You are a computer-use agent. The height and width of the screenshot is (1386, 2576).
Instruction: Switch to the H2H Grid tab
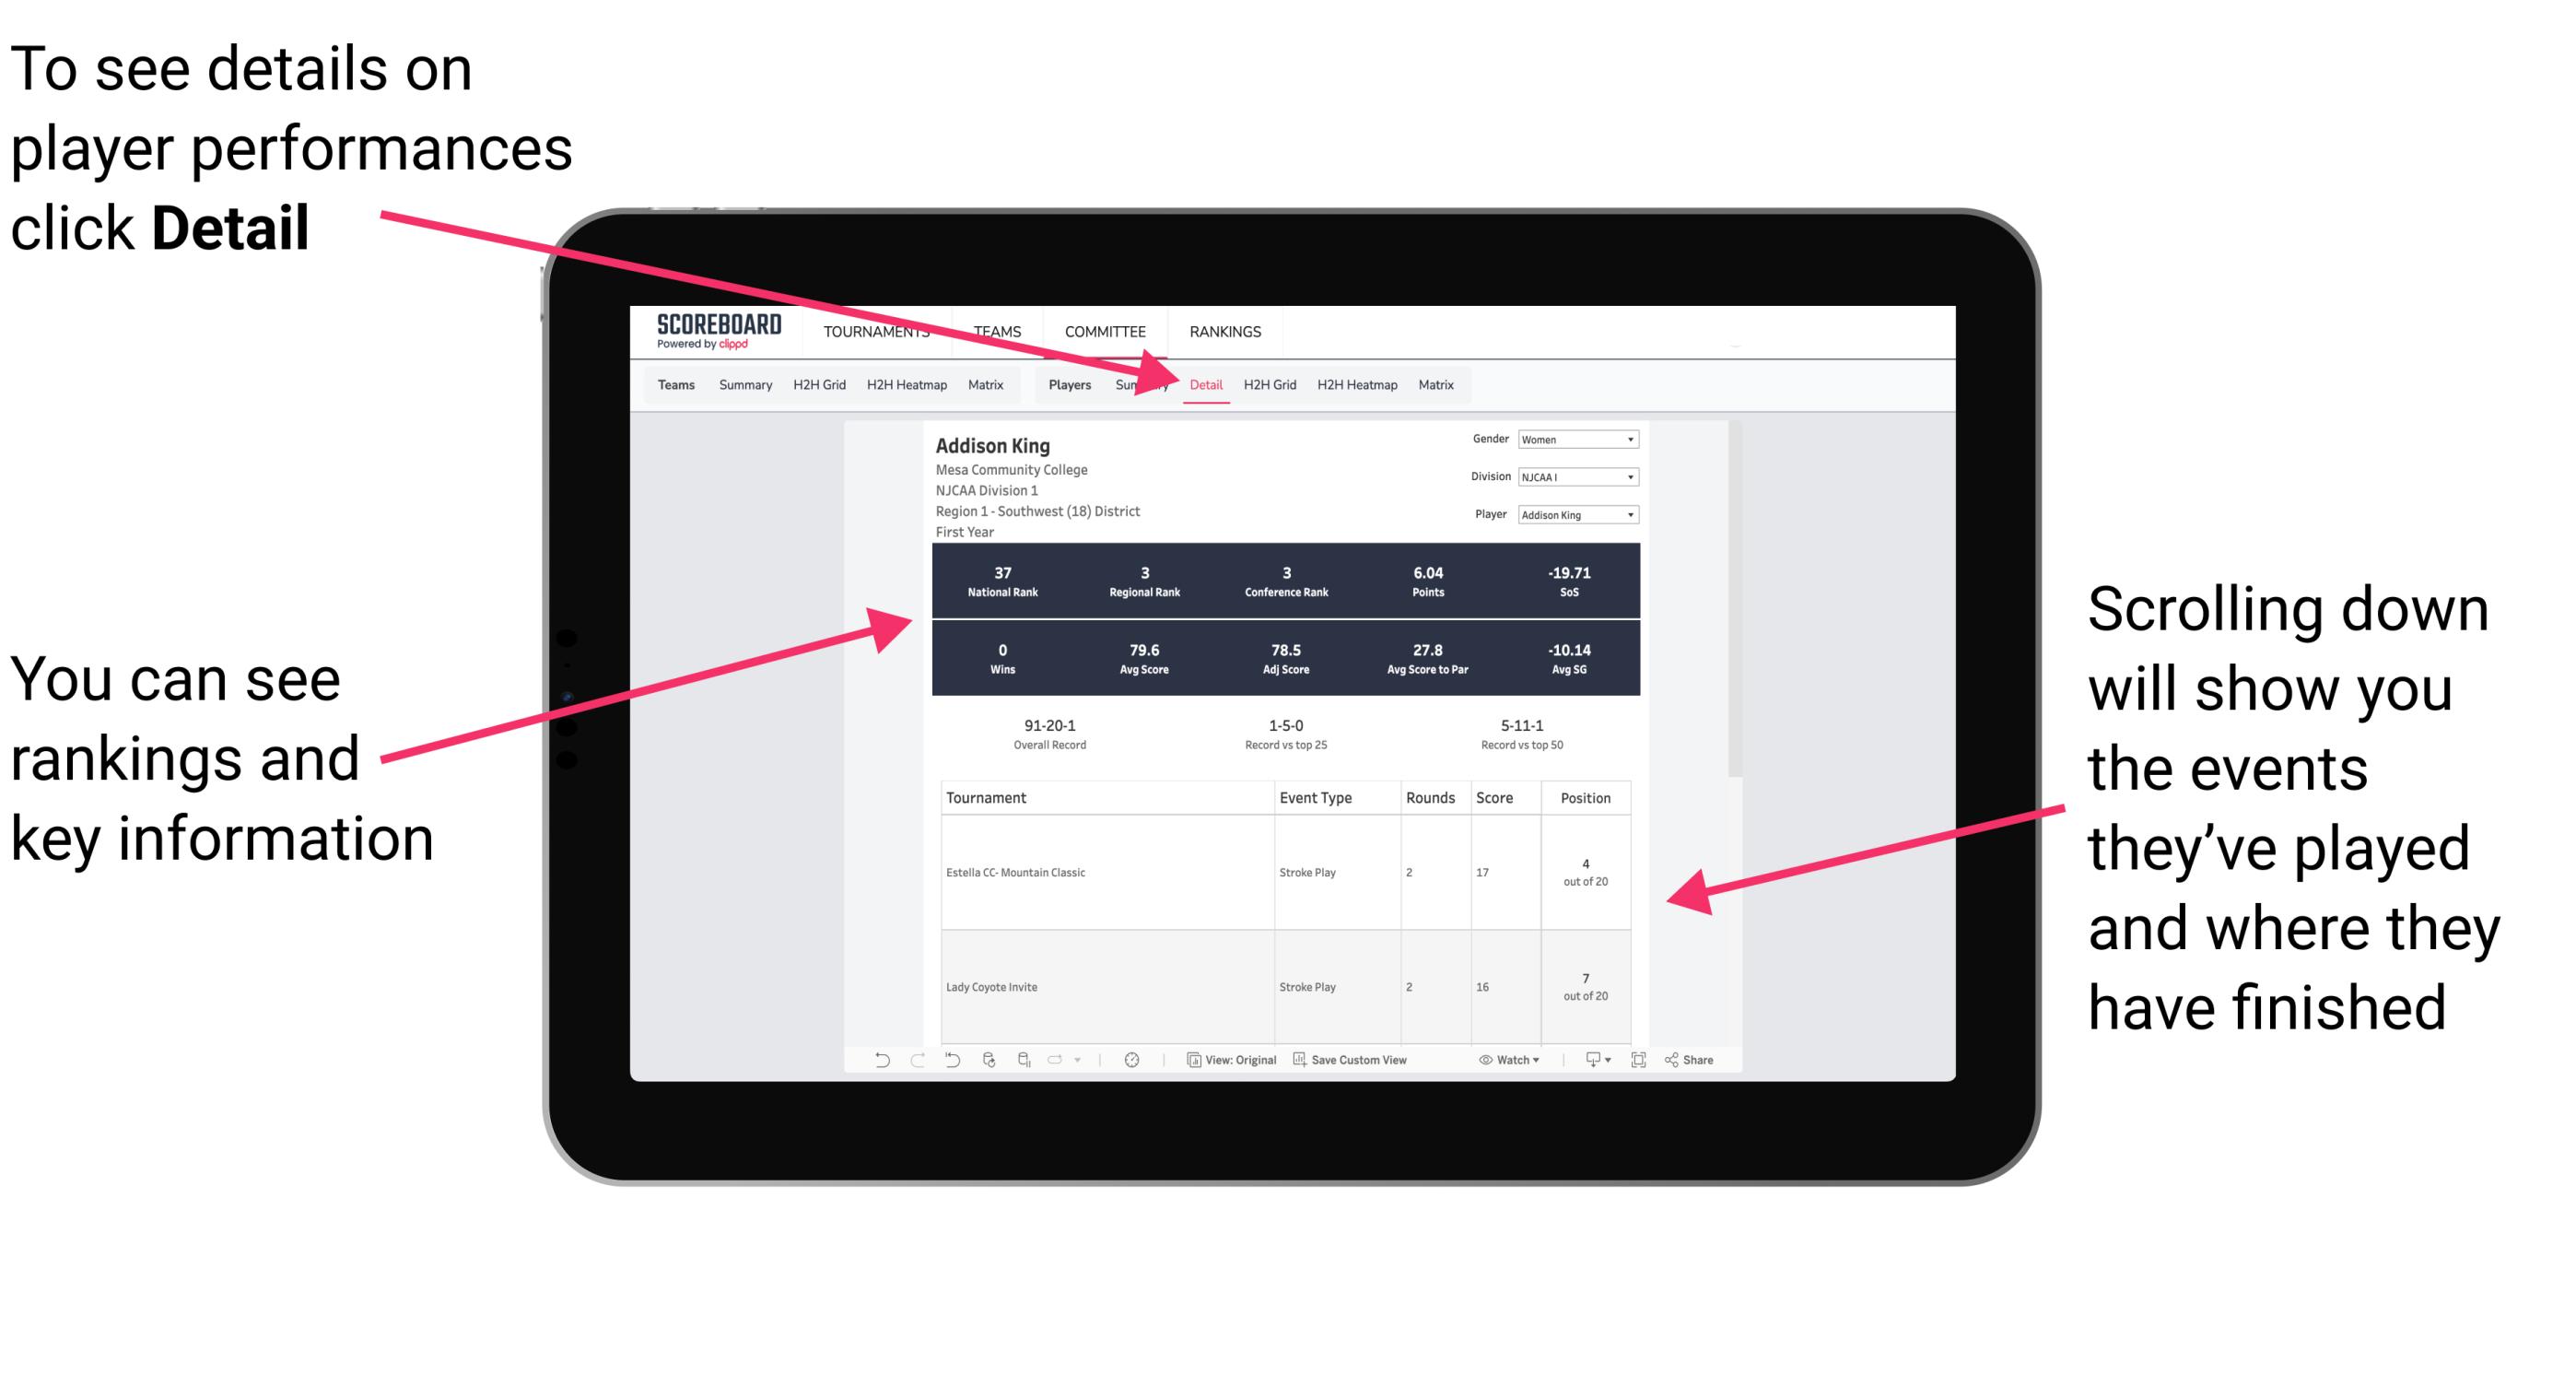[1272, 384]
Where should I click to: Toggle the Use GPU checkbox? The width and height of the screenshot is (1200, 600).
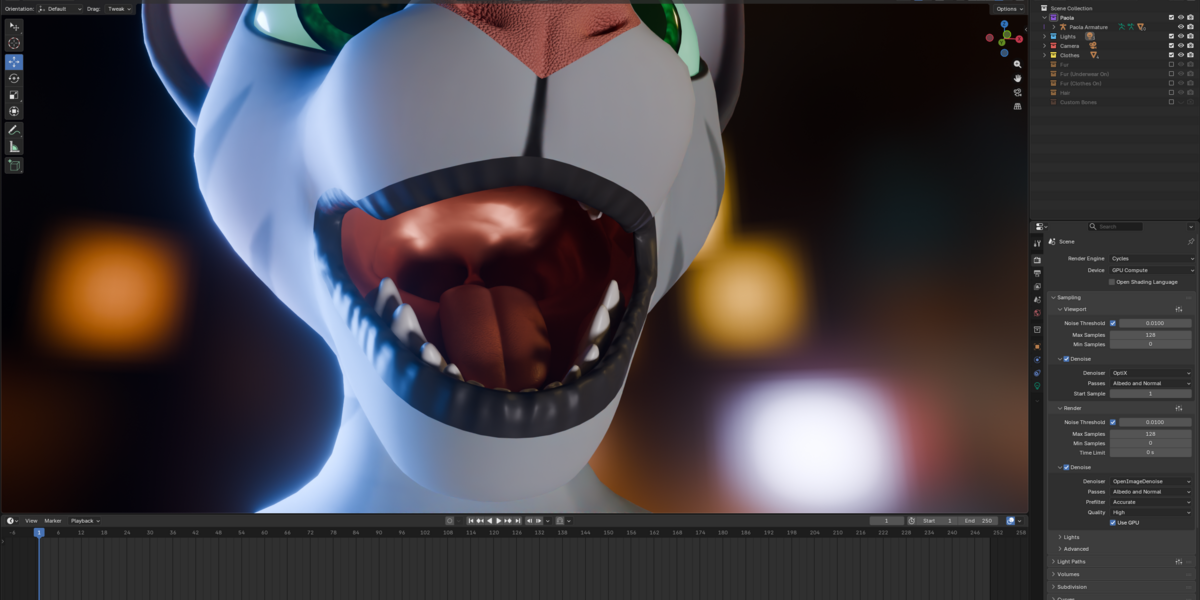(1113, 522)
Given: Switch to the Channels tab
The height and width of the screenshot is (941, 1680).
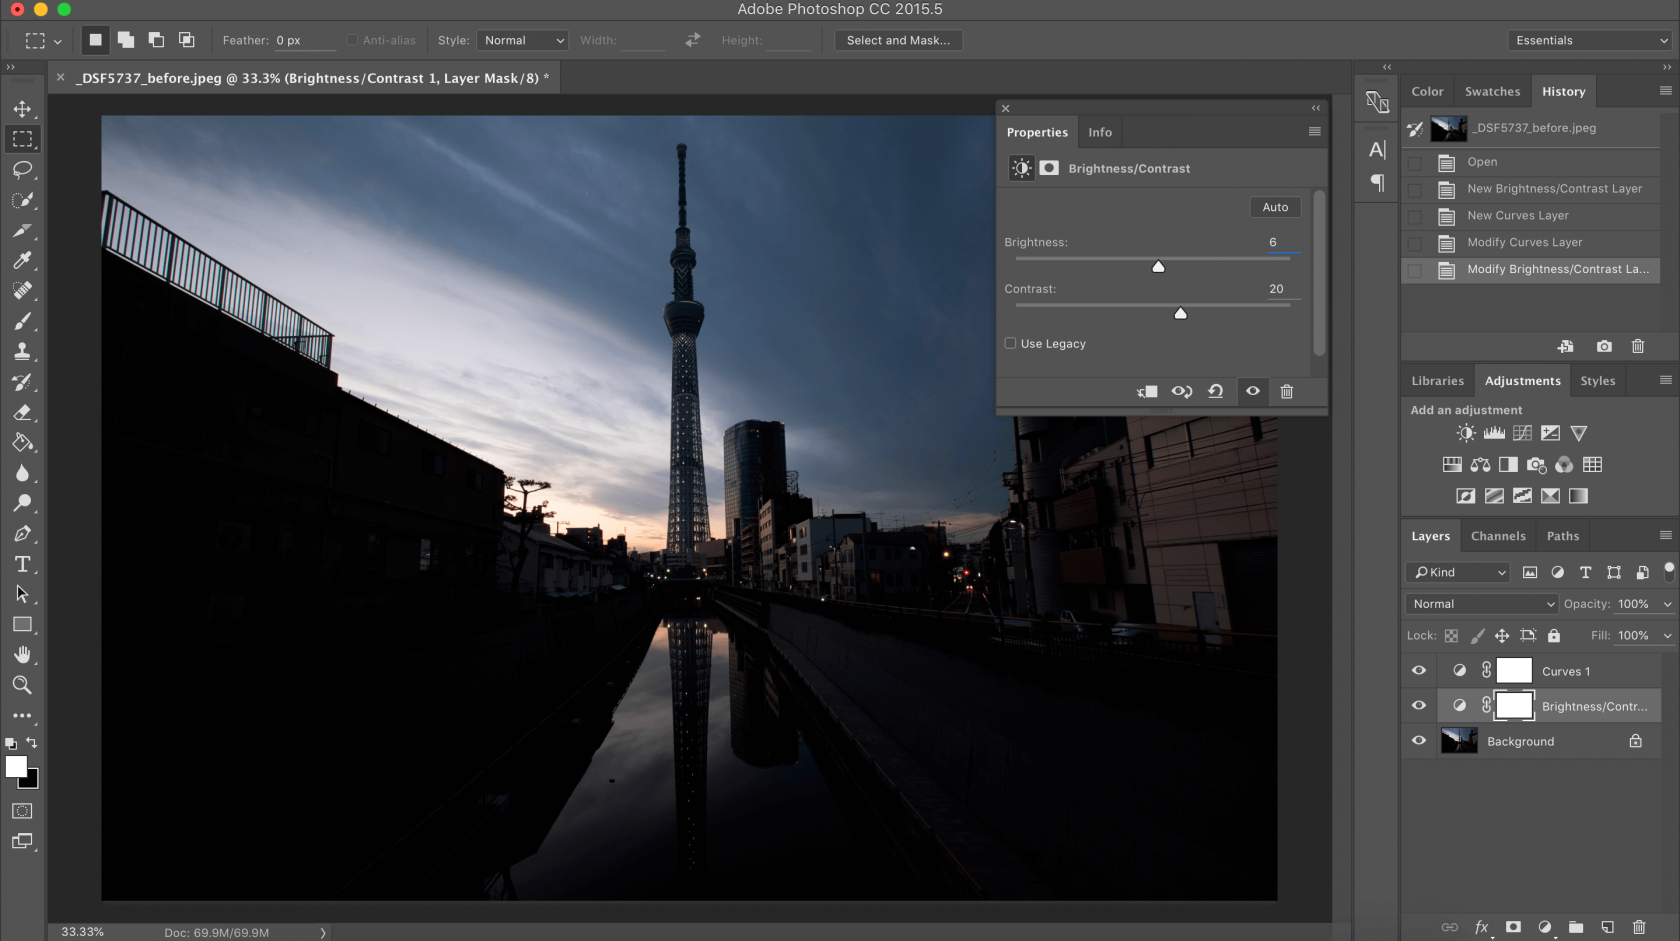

━━━

* STATED EXERCISE: Rewrite the stretch from the line containing "Given: Switch to the Channels tab" through the end of the records as a numbered list, omitting blank lines. Leave the pictures out of your answer.

* SOLUTION:
1. Given: Switch to the Channels tab
2. The height and width of the screenshot is (941, 1680).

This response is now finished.